Fear And Confusion Over China’s Confucius Institutes

Uncut.indexoncensorship.org
Dinah Gardner
January 9, 2012

 

As the number of Confucius Institutes continues to increase, there have been renewed concerns about how these organisations restrict free expression, particularly from among the international community.

The centres, which are dedicated to Chinese language and culture, education and research, are funded by the Chinese government — just as the UK has its British Council, Germany its Goethe Institut and France its Alliance Française. These European organisations don’t shy away from their purpose: to promote their nation’s culture and win allies. As the British Council states: “Put simply, the British Council exists to build trust between the UK and other countries and people and thereby win lifelong friends for Britain.” So why is it wrong when China tries to do it?

By last August, in just over six years, China had set up over 350 Confucius Institutes and 473 Confucius Classrooms in over 104 different countries, according to the Institute’s website. No small feat, as the British Council, set up in 1934, has only 220 offices in 110 countries and territories.

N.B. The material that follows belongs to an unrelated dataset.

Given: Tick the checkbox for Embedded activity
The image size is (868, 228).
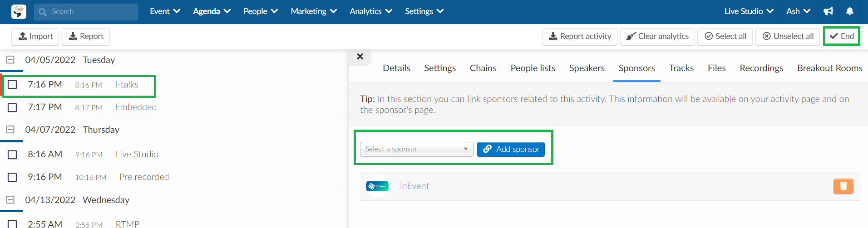Looking at the screenshot, I should (x=13, y=107).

These organisations, which spread the teaching of Chinese language and culture (including activities as harmless as cooking classes) and provides advice to people looking to do business on the mainland, are overseen by Hanban, ostensibly an NGO but broadly controlled by the Chinese Ministry of Education. In some more prestigious universities the institutes also sponsor research programmes into sinology.

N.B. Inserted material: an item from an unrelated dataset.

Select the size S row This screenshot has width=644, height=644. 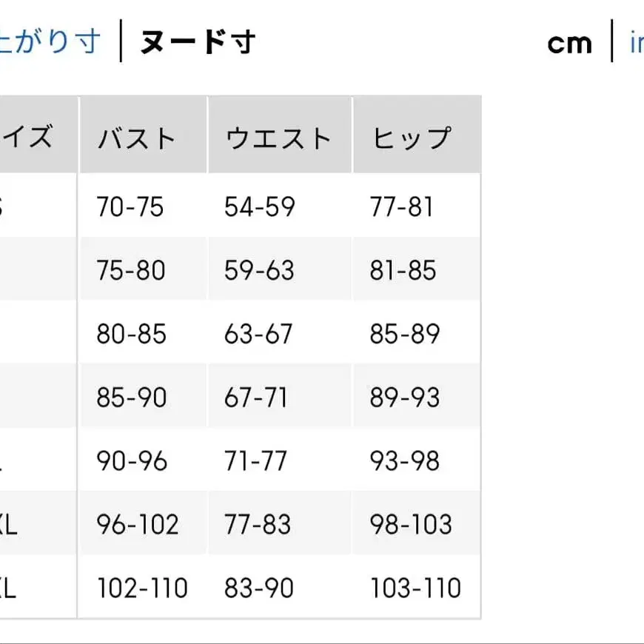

According to a USA Today story last week, some academics have voiced concerns that the money and resources that Confucius Institutes bring in can also help stifle what can be discussed, researched and taught in western universities where the institutes are located.

The article says that in the US, a partnership with a Confucius Institute typically brings in funds “in the range of $100,000 to $150,000”.

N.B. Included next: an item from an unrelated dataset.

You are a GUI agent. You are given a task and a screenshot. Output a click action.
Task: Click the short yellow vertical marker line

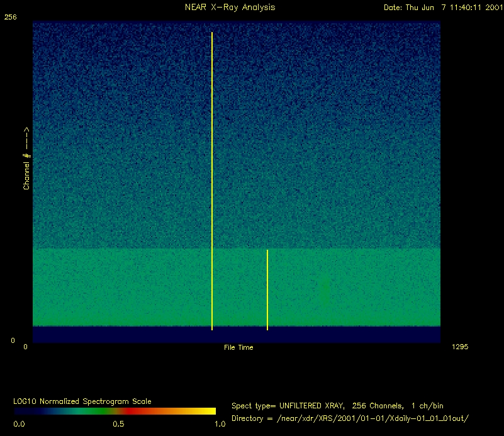267,289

It quotes Anne-Marie Brady, associate professor of political science at the University of Canterbury in New Zealand as saying that Confucius Institutes will “ always [have] no-go zones, and the no-go zones are obvious: Tibet, Taiwan, Falun Gong.”

But academics at some American universities that have collaborated with Hanban vehemently deny these claims.

Richard Saller, dean of the School of Humanities and Sciences at Stanford University told USA Today: “I said what I always say, which is we don’t restrict the freedom of speech of our faculty, and that was the end of the discussion. I’ve had domestic donors walk away because of that, and in this case Hanban did not walk away.”

Other academics interviewed by the paper also said that having a Confucius Institute on campus had not restricted their freedom to hold talks on Taiwan, Tibet or any other sensitive issue. Yet.

While the western press were busying querying the Confucius Institutes, as reported by The New York Times, Chinese president Hu Jintao was bitterly critical of western culture: “We must clearly see that international hostile forces are intensifying the strategic plot of westernising and dividing China, and ideological and cultural fields are the focal areas of their long-term infiltration”. He also urged the country to put more energy into spreading Chinese culture and ideas, precisely through organs such as the Confucius Institutes.

Hu did not address the issue of just what is Chinese culture. Just 30 years ago under Mao, Confucius was a dirty word and his ideas were vigorously opposed. Today, he is the Communist Party’s golden boy, representing historical greatness, culture, and stability.